_What you should do_.
Write down each of the records again, exactly and in full.

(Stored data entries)
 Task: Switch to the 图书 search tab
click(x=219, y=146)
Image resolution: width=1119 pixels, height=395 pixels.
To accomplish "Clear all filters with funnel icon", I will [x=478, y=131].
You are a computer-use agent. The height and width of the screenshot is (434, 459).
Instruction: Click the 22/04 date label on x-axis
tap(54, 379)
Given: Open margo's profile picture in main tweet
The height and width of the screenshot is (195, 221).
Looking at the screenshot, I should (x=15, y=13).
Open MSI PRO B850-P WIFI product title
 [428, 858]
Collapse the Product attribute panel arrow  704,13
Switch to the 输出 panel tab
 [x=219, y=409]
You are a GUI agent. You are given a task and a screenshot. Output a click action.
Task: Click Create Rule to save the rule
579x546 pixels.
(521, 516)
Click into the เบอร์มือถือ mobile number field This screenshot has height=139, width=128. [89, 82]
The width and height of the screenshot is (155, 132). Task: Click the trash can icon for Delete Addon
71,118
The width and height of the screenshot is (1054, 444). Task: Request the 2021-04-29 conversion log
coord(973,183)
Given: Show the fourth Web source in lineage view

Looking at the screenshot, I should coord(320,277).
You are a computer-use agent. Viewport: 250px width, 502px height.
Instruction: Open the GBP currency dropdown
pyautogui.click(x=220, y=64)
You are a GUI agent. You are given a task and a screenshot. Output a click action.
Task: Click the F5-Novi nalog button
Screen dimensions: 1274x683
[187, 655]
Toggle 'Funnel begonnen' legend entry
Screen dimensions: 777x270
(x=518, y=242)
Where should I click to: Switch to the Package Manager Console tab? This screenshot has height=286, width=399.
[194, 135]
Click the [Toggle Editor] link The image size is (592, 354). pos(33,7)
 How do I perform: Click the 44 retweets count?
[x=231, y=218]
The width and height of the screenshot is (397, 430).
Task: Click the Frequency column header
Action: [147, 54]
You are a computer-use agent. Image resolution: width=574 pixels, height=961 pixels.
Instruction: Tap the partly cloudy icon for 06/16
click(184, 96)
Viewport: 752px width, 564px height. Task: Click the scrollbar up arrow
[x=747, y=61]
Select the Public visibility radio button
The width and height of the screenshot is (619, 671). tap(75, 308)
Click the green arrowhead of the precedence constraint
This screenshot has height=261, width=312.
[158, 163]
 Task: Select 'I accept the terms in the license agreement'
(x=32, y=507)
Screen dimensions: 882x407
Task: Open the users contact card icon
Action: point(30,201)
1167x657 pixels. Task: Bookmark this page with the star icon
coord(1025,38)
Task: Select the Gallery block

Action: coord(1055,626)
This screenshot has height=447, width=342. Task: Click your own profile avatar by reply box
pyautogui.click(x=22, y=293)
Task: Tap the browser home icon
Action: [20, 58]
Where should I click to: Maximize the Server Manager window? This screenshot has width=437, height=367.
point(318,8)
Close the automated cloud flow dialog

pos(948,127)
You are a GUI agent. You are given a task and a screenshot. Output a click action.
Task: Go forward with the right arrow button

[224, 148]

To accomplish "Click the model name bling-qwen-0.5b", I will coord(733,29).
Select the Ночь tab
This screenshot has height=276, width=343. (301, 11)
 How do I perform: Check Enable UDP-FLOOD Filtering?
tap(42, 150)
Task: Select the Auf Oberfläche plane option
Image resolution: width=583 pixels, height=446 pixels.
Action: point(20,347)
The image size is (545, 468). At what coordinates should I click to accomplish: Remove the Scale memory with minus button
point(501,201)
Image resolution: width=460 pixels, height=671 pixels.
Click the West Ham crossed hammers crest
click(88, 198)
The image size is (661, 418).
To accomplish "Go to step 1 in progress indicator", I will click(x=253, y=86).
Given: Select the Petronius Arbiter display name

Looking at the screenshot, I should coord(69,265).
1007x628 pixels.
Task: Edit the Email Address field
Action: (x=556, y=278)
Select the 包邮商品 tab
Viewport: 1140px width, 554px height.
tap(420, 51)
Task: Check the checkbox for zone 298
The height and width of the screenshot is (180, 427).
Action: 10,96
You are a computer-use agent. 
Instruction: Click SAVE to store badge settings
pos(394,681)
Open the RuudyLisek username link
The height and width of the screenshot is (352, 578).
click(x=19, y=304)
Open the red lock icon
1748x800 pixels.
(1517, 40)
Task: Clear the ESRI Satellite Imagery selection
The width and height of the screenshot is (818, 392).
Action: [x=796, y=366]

_Response box_.
 Task: Switch to the 图书 search tab
click(x=219, y=146)
Image resolution: width=1119 pixels, height=395 pixels.
To accomplish "Clear all filters with funnel icon", I will [x=478, y=131].
You are a computer-use agent. The height and width of the screenshot is (434, 459).
Instruction: Click the 22/04 date label on x-axis
tap(54, 379)
Given: Open margo's profile picture in main tweet
The height and width of the screenshot is (195, 221).
Looking at the screenshot, I should (x=15, y=13).
Open MSI PRO B850-P WIFI product title
 [428, 858]
Collapse the Product attribute panel arrow  704,13
Switch to the 输出 panel tab
 [x=219, y=409]
You are a GUI agent. You are given a task and a screenshot. Output a click action.
Task: Click Create Rule to save the rule
579x546 pixels.
(521, 516)
Click into the เบอร์มือถือ mobile number field This screenshot has height=139, width=128. [89, 82]
The width and height of the screenshot is (155, 132). Task: Click the trash can icon for Delete Addon
71,118
The width and height of the screenshot is (1054, 444). Task: Request the 2021-04-29 conversion log
coord(973,183)
Given: Show the fourth Web source in lineage view

Looking at the screenshot, I should coord(320,277).
You are a computer-use agent. Viewport: 250px width, 502px height.
Instruction: Open the GBP currency dropdown
pyautogui.click(x=220, y=64)
You are a GUI agent. You are given a task and a screenshot. Output a click action.
Task: Click the F5-Novi nalog button
Screen dimensions: 1274x683
[187, 655]
Toggle 'Funnel begonnen' legend entry
Screen dimensions: 777x270
(x=518, y=242)
Where should I click to: Switch to the Package Manager Console tab? This screenshot has height=286, width=399.
[194, 135]
Click the [Toggle Editor] link The image size is (592, 354). pos(33,7)
 How do I perform: Click the 44 retweets count?
[x=231, y=218]
The width and height of the screenshot is (397, 430).
Task: Click the Frequency column header
Action: [147, 54]
You are a computer-use agent. Image resolution: width=574 pixels, height=961 pixels.
Instruction: Tap the partly cloudy icon for 06/16
click(184, 96)
Viewport: 752px width, 564px height. Task: Click the scrollbar up arrow
[x=747, y=61]
Select the Public visibility radio button
The width and height of the screenshot is (619, 671). tap(75, 308)
Click the green arrowhead of the precedence constraint
This screenshot has height=261, width=312.
[158, 163]
 Task: Select 'I accept the terms in the license agreement'
(x=32, y=507)
Screen dimensions: 882x407
Task: Open the users contact card icon
Action: point(30,201)
1167x657 pixels. Task: Bookmark this page with the star icon
coord(1025,38)
Task: Select the Gallery block

Action: coord(1055,626)
This screenshot has height=447, width=342. Task: Click your own profile avatar by reply box
pyautogui.click(x=22, y=293)
Task: Tap the browser home icon
Action: [20, 58]
Where should I click to: Maximize the Server Manager window? This screenshot has width=437, height=367.
point(318,8)
Close the automated cloud flow dialog

pos(948,127)
You are a GUI agent. You are given a task and a screenshot. Output a click action.
Task: Go forward with the right arrow button

[224, 148]

To accomplish "Click the model name bling-qwen-0.5b", I will coord(733,29).
Select the Ночь tab
This screenshot has height=276, width=343. (301, 11)
 How do I perform: Check Enable UDP-FLOOD Filtering?
tap(42, 150)
Task: Select the Auf Oberfläche plane option
Image resolution: width=583 pixels, height=446 pixels.
Action: point(20,347)
The image size is (545, 468). At what coordinates should I click to accomplish: Remove the Scale memory with minus button
point(501,201)
Image resolution: width=460 pixels, height=671 pixels.
Click the West Ham crossed hammers crest
click(88, 198)
The image size is (661, 418).
To accomplish "Go to step 1 in progress indicator", I will click(x=253, y=86).
Given: Select the Petronius Arbiter display name

Looking at the screenshot, I should coord(69,265).
1007x628 pixels.
Task: Edit the Email Address field
Action: (x=556, y=278)
Select the 包邮商品 tab
Viewport: 1140px width, 554px height.
tap(420, 51)
Task: Check the checkbox for zone 298
The height and width of the screenshot is (180, 427).
Action: 10,96
You are a computer-use agent. 
Instruction: Click SAVE to store badge settings
pos(394,681)
Open the RuudyLisek username link
The height and width of the screenshot is (352, 578).
click(x=19, y=304)
Open the red lock icon
1748x800 pixels.
(1517, 40)
Task: Clear the ESRI Satellite Imagery selection
The width and height of the screenshot is (818, 392).
Action: [x=796, y=366]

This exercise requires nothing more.